**WHAT THIS TASK INVOLVES:**
In the article on Kazakh holdings, rewrite the part that begins with the words "Uranium a-go" and ends with "uranium it holds.", replacing "Yellow Cake" with "Yellowcake".

Bokor-Ingram has grown sufficiently comfortable with the stability of Kazakhstan’s reform programme – and its links to economic growth – to have made some meaty investments there.

Both his funds hold top-10 positions in Kaspi (KZ:KSPI) through the company’s US-listed American depository receipts. The Citywire + rated Elite Company is Kazakhstan’s leading financial technology business, running the dominant mobile payments, online marketplace and banking app Kaspi.kz.

Kaspi began life as a bank but gradually evolved into a retailer with a financial services arm. Customers can shop online or in store, as well as manage their personal finances and even travel.

For Bokor-Ingram, Kaspi offers growth, impressive margins and a cheap valuation compared with US peers.

‘Kaspi is an incredibly well-managed company, with very strong management that understands the business it’s in as well as anyone I’ve come across,’ Bokor-Ingram said.

‘It has about a 50% market share in e-commerce and payments, with very little competition and a rapidly expanding market, as everyone is moving online. It’s not worth a global technology company building an operation in Kazakhstan, where you have a population of 17 million people speaking a completely different language, which to a large extent is geographically challenged, for e-commerce, delivery, etc.

‘On the back of its e-commerce and payments business, it has built a very fast-growing – and now quite big – consumer finance bank. Again, Kazakhstan as a country and a population is very underleveraged and so across Kaspi’s business you still see very strong growth, and the valuation is incredibly cheap because it’s in Kazakhstan.’

Due to the complexities of trading on the domestic market, Bokor-Ingram doesn’t own Kazakh listings; instead, he has bought into its London or New York quotes. American depository receipts in the case of Kapsi.

‘The listing is irrelevant, it’s where the assets are that matters,’ he said.

Uranium a-go

Bokor-Ingram’s other main Kazakh holdings, held by the Magna New Frontiers fund, are plays on uranium, central to making nuclear energy. Advocates see nuclear as a clean fuel that will be key in effecting the energy transition.

Kazatomprom (GB:KAP) is the world’s biggest uranium miner and has an exclusive contract to supply the element to Yellow Cake (GB:YCA), a uranium investment company that is also a substantial holding in the fund. The companies are Citywire + and AA rated by Elite Companies respectively.

Kazatomprom gives the fund direct exposure to uranium mining. Yellow Cake offers cheap exposure to the radioactive heavy metal itself as its shares trade at a steep discount to the value of the uranium it holds.

‘Essentially it’s a mismatch between supply and demand, but it doesn’t make a lot of sense to us, which is why we bought it,’ said Bokor-Ingram.

He also says the ‘disconnect’ between planned uranium mining and scheduled new nuclear power means that, in several years, Yellow Cake may look like an attractive strategic asset for governments or a big nuclear power company.

**PROVIDED MATERIAL:**
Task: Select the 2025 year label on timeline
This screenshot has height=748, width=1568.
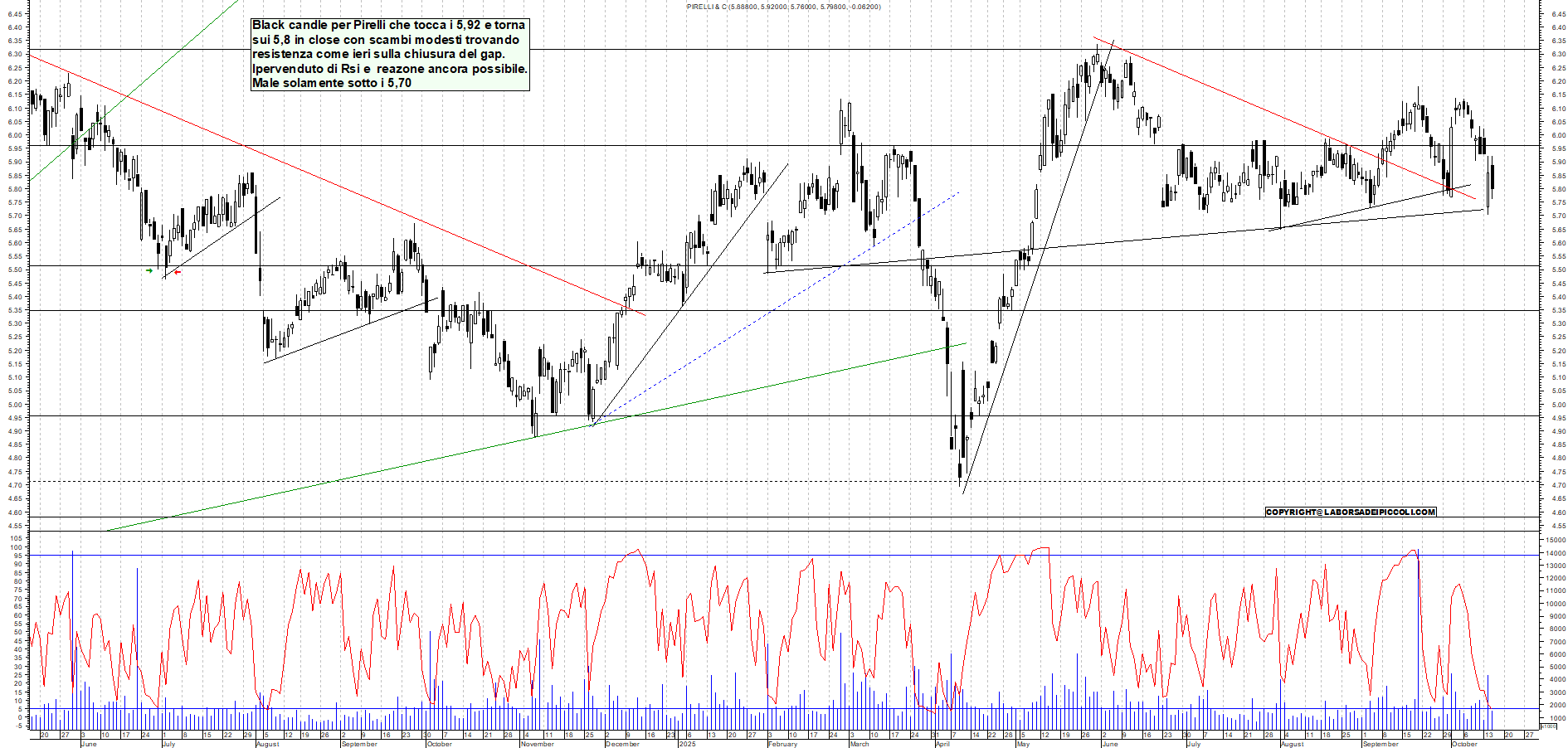Action: [687, 744]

**FINISHED TASK:**
Uranium a-go

Bokor-Ingram’s other main Kazakh holdings, held by the Magna New Frontiers fund, are plays on uranium, central to making nuclear energy. Advocates see nuclear as a clean fuel that will be key in effecting the energy transition.

Kazatomprom (GB:KAP) is the world’s biggest uranium miner and has an exclusive contract to supply the element to Yellowcake (GB:YCA), a uranium investment company that is also a substantial holding in the fund. The companies are Citywire + and AA rated by Elite Companies respectively.

Kazatomprom gives the fund direct exposure to uranium mining. Yellowcake offers cheap exposure to the radioactive heavy metal itself as its shares trade at a steep discount to the value of the uranium it holds.